His biographer recalled that family dinners were long, screen-free conversations about books and ideas, even as Jobs spent his days selling screens to the rest of us.
He was not alone. Other Apple executives, including Jony Ive, were known to impose strict limits on their kids’ device use.
There’s a cynical interpretation: “they know too much about what they’ve built.” And there’s a generous one: early-stage technologies are addictive and poorly understood. The people closest to them treat their own children as a control group.
Altman is now in that position with something more psychologically invasive than an iPad.

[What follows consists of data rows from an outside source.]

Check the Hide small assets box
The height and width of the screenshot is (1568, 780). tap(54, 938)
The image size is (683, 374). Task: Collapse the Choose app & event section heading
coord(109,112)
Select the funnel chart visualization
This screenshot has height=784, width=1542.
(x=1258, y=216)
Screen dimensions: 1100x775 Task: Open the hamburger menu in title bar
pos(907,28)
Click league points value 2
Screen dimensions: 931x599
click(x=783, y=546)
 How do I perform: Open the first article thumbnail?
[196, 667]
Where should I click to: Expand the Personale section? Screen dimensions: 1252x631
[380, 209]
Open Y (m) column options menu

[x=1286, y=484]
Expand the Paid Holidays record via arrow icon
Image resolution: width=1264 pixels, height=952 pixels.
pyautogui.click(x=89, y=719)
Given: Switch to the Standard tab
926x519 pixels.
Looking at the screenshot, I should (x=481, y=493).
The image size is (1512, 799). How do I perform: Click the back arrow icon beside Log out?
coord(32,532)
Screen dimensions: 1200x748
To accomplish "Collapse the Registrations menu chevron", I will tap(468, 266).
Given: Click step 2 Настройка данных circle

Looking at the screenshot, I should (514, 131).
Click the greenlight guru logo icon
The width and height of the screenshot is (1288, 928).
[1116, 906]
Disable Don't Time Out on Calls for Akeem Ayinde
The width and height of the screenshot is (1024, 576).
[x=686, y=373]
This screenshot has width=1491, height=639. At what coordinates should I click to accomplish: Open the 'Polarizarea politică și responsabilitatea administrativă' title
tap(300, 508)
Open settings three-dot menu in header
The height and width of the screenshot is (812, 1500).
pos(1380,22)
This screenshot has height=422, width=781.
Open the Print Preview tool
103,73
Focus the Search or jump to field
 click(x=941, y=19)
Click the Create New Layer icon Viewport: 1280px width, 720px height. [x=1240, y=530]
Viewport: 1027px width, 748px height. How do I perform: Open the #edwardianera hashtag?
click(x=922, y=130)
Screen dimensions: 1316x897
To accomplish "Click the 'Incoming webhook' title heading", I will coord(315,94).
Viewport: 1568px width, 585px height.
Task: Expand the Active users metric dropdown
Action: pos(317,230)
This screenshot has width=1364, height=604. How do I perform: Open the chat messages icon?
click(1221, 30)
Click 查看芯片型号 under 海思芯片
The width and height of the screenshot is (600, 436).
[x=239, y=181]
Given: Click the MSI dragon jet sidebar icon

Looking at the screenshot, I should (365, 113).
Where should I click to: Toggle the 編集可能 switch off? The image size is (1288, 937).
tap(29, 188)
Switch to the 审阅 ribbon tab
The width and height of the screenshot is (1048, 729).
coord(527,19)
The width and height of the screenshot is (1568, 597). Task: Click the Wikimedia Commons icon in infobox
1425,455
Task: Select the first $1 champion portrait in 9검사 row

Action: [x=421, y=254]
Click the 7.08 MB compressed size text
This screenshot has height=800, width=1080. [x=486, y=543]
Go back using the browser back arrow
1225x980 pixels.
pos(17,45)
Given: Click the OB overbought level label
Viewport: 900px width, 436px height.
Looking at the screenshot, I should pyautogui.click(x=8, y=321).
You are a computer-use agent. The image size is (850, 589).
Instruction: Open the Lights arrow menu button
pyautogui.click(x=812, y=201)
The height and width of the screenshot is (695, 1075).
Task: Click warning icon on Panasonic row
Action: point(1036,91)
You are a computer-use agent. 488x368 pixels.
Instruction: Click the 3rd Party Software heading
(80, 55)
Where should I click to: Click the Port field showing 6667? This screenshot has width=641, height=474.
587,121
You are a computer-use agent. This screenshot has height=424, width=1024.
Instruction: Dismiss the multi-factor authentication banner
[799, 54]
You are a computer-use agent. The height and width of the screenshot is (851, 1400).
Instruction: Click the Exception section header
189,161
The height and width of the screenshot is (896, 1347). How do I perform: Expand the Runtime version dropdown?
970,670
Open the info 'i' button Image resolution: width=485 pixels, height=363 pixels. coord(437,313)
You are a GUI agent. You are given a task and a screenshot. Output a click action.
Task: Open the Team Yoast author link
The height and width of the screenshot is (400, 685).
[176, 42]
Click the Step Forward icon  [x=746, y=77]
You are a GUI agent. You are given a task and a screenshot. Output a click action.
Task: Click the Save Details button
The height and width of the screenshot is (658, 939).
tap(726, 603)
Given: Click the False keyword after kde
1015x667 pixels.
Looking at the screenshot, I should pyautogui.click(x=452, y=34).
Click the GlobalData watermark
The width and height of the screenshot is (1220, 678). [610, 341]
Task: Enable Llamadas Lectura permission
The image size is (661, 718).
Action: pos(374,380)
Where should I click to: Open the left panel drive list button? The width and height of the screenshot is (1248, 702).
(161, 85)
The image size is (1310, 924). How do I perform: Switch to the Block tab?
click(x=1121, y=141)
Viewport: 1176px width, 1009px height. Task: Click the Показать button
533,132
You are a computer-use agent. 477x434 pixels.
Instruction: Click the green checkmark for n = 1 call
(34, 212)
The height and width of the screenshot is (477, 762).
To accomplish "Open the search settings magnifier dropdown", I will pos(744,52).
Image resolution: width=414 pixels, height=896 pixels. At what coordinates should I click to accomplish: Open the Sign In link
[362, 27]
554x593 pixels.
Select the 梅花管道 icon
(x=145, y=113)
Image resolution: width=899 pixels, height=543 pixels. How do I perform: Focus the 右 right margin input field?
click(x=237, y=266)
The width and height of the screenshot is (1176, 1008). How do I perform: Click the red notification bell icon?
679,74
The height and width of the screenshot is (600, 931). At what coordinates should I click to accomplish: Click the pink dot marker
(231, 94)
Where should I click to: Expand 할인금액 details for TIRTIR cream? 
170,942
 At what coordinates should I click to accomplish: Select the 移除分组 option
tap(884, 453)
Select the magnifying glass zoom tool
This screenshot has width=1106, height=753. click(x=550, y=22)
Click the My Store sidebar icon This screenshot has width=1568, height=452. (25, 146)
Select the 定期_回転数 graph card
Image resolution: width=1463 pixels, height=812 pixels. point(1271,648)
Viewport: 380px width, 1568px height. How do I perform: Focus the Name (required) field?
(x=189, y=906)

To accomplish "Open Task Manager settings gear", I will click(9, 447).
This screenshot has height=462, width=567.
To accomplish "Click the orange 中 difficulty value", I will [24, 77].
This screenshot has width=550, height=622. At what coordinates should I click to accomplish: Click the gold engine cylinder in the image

If, ten years from now, we discover that Altman’s son grew up with carefully rationed access to conversational AI, lots of unstructured offline play, and parents who modelled healthy, sceptical tool use…
…while everyone else’s kids grew up with free, always-on AI companions whispering advice about homework, friendships, bodies, drugs and sex, with only algorithmic guardrails standing between them and harm…
…then we will have recreated the Steve Jobs paradox at planetary scale.
The provocative question for parents isn’t “What is Sam Altman building for my child?” It’s “What is Sam Altman quietly withholding from his own child – and should I be doing the same?”
Careers in a World Where Dad Works With the Robots
There’s also the career question. Altman has been remarkably consistent about jobs:
- AI will wipe out or transform vast numbers of roles.
- We’ll invent new ones, but they won’t look like the old 20th-century career ladder.
- Some form of basic income or “universal basic wealth” is his preferred cushion.
For his son, and other kids that probably means less focus on job titles, more on leverage. Can you use AI and other tools to move big levers with relatively little effort?
Altman himself has told young people to develop adaptability, a high rate of learning, and creativity over any specific profession. Because they’ll face weirder, more fluid careers.
A teenager in the 2030s might run an AI-augmented solo business, contribute to open-source model ecosystems, and then spend a decade on climate projects funded by AI-generated wealth.
If you take Altman at his word, he doesn’t seem to want his child to “beat” AI at intelligence. He wants him to grow up in a society that isn’t terrified of that fact, because it built economic and psychological shock absorbers in time.
That’s a big “if”.
So What Should We Wish for Sam Altman’s Child?
We don’t get a vote in how Sam Altman raises his son. But we do get a say in the kind of AI-saturated world that his child and ours inherits.
May his son grow up with fewer notifications than the average OpenAI user. If the kid who lives closest to the servers is allowed to be bored and offline, that’s our cue to stop shoving AI into every moment of our own kids’ lives.
If Altman finds he needs rules around “no AI in the bedroom,” “no AI as therapist,” or “no screen during emotional meltdowns,” those lessons should show up in product design and policy – not just in a well-resourced San Francisco household.
In 20 years, I’d love to read an essay titled Growing Up While Dad Built AGI. If it reads more like “dinners, playing in the park and bedtime stories” than “surveillance and chatbots,” maybe the rest of us still have time to adjust.
Until then, the Steve Jobs rule of thumb still applies.
And if Sam Altman ever quietly admits that his son’s childhood was more analogue, more human, and more tightly guarded than the world he helped create, that will be the most important product review of AI we’ll ever get.